[Recorded data]
=== Section Start ===

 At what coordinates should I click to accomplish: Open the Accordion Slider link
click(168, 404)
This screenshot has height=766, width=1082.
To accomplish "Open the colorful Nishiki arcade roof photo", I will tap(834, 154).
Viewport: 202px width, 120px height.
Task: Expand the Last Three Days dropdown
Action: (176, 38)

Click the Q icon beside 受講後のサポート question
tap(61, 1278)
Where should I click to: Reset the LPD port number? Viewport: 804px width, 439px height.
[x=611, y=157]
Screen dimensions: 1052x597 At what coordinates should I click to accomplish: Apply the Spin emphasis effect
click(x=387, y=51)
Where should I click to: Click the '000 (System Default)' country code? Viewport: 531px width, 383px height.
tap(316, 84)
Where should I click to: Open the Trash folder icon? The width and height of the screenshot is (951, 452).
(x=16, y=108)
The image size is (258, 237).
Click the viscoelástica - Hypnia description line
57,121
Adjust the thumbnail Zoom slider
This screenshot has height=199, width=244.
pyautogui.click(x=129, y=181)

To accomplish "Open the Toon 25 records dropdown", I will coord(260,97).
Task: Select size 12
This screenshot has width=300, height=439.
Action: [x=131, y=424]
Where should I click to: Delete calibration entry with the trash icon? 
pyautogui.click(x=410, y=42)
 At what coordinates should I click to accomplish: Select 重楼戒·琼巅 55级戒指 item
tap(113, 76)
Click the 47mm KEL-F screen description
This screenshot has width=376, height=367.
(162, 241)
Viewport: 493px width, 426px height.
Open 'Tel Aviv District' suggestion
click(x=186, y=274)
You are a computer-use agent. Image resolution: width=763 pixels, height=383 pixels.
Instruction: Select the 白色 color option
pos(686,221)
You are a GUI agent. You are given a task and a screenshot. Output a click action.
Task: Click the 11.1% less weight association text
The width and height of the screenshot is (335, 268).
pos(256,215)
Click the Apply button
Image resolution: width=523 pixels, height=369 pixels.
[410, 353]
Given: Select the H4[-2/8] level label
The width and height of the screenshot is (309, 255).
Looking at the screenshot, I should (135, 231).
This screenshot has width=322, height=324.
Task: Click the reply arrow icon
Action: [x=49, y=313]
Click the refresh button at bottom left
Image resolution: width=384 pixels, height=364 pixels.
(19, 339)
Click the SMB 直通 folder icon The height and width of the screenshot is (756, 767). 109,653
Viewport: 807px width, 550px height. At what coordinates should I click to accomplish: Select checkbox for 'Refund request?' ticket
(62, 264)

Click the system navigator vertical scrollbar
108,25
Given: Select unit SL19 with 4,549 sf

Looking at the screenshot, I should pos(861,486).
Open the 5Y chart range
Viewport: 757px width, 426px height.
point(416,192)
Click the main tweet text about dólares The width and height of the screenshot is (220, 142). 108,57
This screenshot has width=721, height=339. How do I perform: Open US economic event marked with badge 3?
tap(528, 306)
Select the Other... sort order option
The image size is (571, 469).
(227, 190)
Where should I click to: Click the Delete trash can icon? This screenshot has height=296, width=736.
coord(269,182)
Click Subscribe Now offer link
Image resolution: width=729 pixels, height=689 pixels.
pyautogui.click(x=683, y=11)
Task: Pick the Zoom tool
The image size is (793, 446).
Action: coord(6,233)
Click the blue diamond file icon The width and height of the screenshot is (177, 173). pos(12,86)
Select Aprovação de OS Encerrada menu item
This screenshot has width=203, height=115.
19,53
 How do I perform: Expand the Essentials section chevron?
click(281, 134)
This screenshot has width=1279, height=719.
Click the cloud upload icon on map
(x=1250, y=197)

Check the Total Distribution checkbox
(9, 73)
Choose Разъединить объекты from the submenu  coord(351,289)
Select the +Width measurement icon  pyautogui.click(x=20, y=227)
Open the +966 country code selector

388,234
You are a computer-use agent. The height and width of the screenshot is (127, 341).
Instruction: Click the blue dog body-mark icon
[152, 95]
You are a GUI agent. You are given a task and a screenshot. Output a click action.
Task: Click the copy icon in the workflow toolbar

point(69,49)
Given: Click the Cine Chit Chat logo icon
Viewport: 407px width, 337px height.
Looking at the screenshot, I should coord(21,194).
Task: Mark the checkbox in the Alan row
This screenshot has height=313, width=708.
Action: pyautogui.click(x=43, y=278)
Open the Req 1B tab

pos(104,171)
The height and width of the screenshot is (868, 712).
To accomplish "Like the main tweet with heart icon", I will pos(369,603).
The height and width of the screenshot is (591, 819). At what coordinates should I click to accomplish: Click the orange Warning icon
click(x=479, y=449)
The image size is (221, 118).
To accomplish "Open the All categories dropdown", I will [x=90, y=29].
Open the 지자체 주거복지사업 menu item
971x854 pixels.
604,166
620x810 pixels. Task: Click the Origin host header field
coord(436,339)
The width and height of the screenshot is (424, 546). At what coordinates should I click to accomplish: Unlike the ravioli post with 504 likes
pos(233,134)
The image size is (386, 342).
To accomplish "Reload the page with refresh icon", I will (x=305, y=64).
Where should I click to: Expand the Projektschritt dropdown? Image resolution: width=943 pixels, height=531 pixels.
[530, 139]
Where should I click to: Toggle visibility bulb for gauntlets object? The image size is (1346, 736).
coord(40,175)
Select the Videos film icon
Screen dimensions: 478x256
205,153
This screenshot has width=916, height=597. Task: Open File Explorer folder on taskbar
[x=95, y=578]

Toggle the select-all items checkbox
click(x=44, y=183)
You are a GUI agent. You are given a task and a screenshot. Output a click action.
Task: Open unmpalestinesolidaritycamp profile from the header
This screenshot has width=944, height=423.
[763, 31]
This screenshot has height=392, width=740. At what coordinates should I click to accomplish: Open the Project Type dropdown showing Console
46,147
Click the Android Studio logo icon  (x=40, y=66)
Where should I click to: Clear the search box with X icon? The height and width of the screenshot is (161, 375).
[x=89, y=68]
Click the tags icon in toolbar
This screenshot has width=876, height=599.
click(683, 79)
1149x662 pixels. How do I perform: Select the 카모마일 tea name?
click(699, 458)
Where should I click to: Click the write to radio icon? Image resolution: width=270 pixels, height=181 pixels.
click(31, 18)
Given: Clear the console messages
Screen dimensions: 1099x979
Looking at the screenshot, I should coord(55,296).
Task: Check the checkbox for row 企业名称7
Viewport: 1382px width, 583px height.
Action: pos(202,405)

=== Section End ===

__WHAT IS BEING ASKED__. Reproduce the data in full, exactly.

__RESPONSE TO THE EXERCISE__.
 At what coordinates should I click to accomplish: Open the Accordion Slider link
click(168, 404)
This screenshot has height=766, width=1082.
To accomplish "Open the colorful Nishiki arcade roof photo", I will tap(834, 154).
Viewport: 202px width, 120px height.
Task: Expand the Last Three Days dropdown
Action: (176, 38)

Click the Q icon beside 受講後のサポート question
tap(61, 1278)
Where should I click to: Reset the LPD port number? Viewport: 804px width, 439px height.
[x=611, y=157]
Screen dimensions: 1052x597 At what coordinates should I click to accomplish: Apply the Spin emphasis effect
click(x=387, y=51)
Where should I click to: Click the '000 (System Default)' country code? Viewport: 531px width, 383px height.
tap(316, 84)
Where should I click to: Open the Trash folder icon? The width and height of the screenshot is (951, 452).
(x=16, y=108)
The image size is (258, 237).
Click the viscoelástica - Hypnia description line
57,121
Adjust the thumbnail Zoom slider
This screenshot has height=199, width=244.
pyautogui.click(x=129, y=181)

To accomplish "Open the Toon 25 records dropdown", I will coord(260,97).
Task: Select size 12
This screenshot has width=300, height=439.
Action: [x=131, y=424]
Where should I click to: Delete calibration entry with the trash icon? 
pyautogui.click(x=410, y=42)
 At what coordinates should I click to accomplish: Select 重楼戒·琼巅 55级戒指 item
tap(113, 76)
Click the 47mm KEL-F screen description
This screenshot has width=376, height=367.
(162, 241)
Viewport: 493px width, 426px height.
Open 'Tel Aviv District' suggestion
click(x=186, y=274)
You are a computer-use agent. Image resolution: width=763 pixels, height=383 pixels.
Instruction: Select the 白色 color option
pos(686,221)
You are a GUI agent. You are given a task and a screenshot. Output a click action.
Task: Click the 11.1% less weight association text
The width and height of the screenshot is (335, 268).
pos(256,215)
Click the Apply button
Image resolution: width=523 pixels, height=369 pixels.
[410, 353]
Given: Select the H4[-2/8] level label
The width and height of the screenshot is (309, 255).
Looking at the screenshot, I should (135, 231).
This screenshot has width=322, height=324.
Task: Click the reply arrow icon
Action: [x=49, y=313]
Click the refresh button at bottom left
Image resolution: width=384 pixels, height=364 pixels.
(19, 339)
Click the SMB 直通 folder icon The height and width of the screenshot is (756, 767). 109,653
Viewport: 807px width, 550px height. At what coordinates should I click to accomplish: Select checkbox for 'Refund request?' ticket
(62, 264)

Click the system navigator vertical scrollbar
108,25
Given: Select unit SL19 with 4,549 sf

Looking at the screenshot, I should pos(861,486).
Open the 5Y chart range
Viewport: 757px width, 426px height.
point(416,192)
Click the main tweet text about dólares The width and height of the screenshot is (220, 142). 108,57
This screenshot has width=721, height=339. How do I perform: Open US economic event marked with badge 3?
tap(528, 306)
Select the Other... sort order option
The image size is (571, 469).
(227, 190)
Where should I click to: Click the Delete trash can icon? This screenshot has height=296, width=736.
coord(269,182)
Click Subscribe Now offer link
Image resolution: width=729 pixels, height=689 pixels.
pyautogui.click(x=683, y=11)
Task: Pick the Zoom tool
The image size is (793, 446).
Action: coord(6,233)
Click the blue diamond file icon The width and height of the screenshot is (177, 173). pos(12,86)
Select Aprovação de OS Encerrada menu item
This screenshot has width=203, height=115.
19,53
 How do I perform: Expand the Essentials section chevron?
click(281, 134)
This screenshot has width=1279, height=719.
Click the cloud upload icon on map
(x=1250, y=197)

Check the Total Distribution checkbox
(9, 73)
Choose Разъединить объекты from the submenu  coord(351,289)
Select the +Width measurement icon  pyautogui.click(x=20, y=227)
Open the +966 country code selector

388,234
You are a computer-use agent. The height and width of the screenshot is (127, 341).
Instruction: Click the blue dog body-mark icon
[152, 95]
You are a GUI agent. You are given a task and a screenshot. Output a click action.
Task: Click the copy icon in the workflow toolbar

point(69,49)
Given: Click the Cine Chit Chat logo icon
Viewport: 407px width, 337px height.
Looking at the screenshot, I should coord(21,194).
Task: Mark the checkbox in the Alan row
This screenshot has height=313, width=708.
Action: pyautogui.click(x=43, y=278)
Open the Req 1B tab

pos(104,171)
The height and width of the screenshot is (868, 712).
To accomplish "Like the main tweet with heart icon", I will pos(369,603).
The height and width of the screenshot is (591, 819). At what coordinates should I click to accomplish: Click the orange Warning icon
click(x=479, y=449)
The image size is (221, 118).
To accomplish "Open the All categories dropdown", I will [x=90, y=29].
Open the 지자체 주거복지사업 menu item
971x854 pixels.
604,166
620x810 pixels. Task: Click the Origin host header field
coord(436,339)
The width and height of the screenshot is (424, 546). At what coordinates should I click to accomplish: Unlike the ravioli post with 504 likes
pos(233,134)
The image size is (386, 342).
To accomplish "Reload the page with refresh icon", I will (x=305, y=64).
Where should I click to: Expand the Projektschritt dropdown? Image resolution: width=943 pixels, height=531 pixels.
[530, 139]
Where should I click to: Toggle visibility bulb for gauntlets object? The image size is (1346, 736).
coord(40,175)
Select the Videos film icon
Screen dimensions: 478x256
205,153
This screenshot has width=916, height=597. Task: Open File Explorer folder on taskbar
[x=95, y=578]

Toggle the select-all items checkbox
click(x=44, y=183)
You are a GUI agent. You are given a task and a screenshot. Output a click action.
Task: Open unmpalestinesolidaritycamp profile from the header
This screenshot has width=944, height=423.
[763, 31]
This screenshot has height=392, width=740. At what coordinates should I click to accomplish: Open the Project Type dropdown showing Console
46,147
Click the Android Studio logo icon  (x=40, y=66)
Where should I click to: Clear the search box with X icon? The height and width of the screenshot is (161, 375).
[x=89, y=68]
Click the tags icon in toolbar
This screenshot has width=876, height=599.
click(683, 79)
1149x662 pixels. How do I perform: Select the 카모마일 tea name?
click(699, 458)
Where should I click to: Click the write to radio icon? Image resolution: width=270 pixels, height=181 pixels.
click(31, 18)
Given: Clear the console messages
Screen dimensions: 1099x979
Looking at the screenshot, I should coord(55,296).
Task: Check the checkbox for row 企业名称7
Viewport: 1382px width, 583px height.
Action: pos(202,405)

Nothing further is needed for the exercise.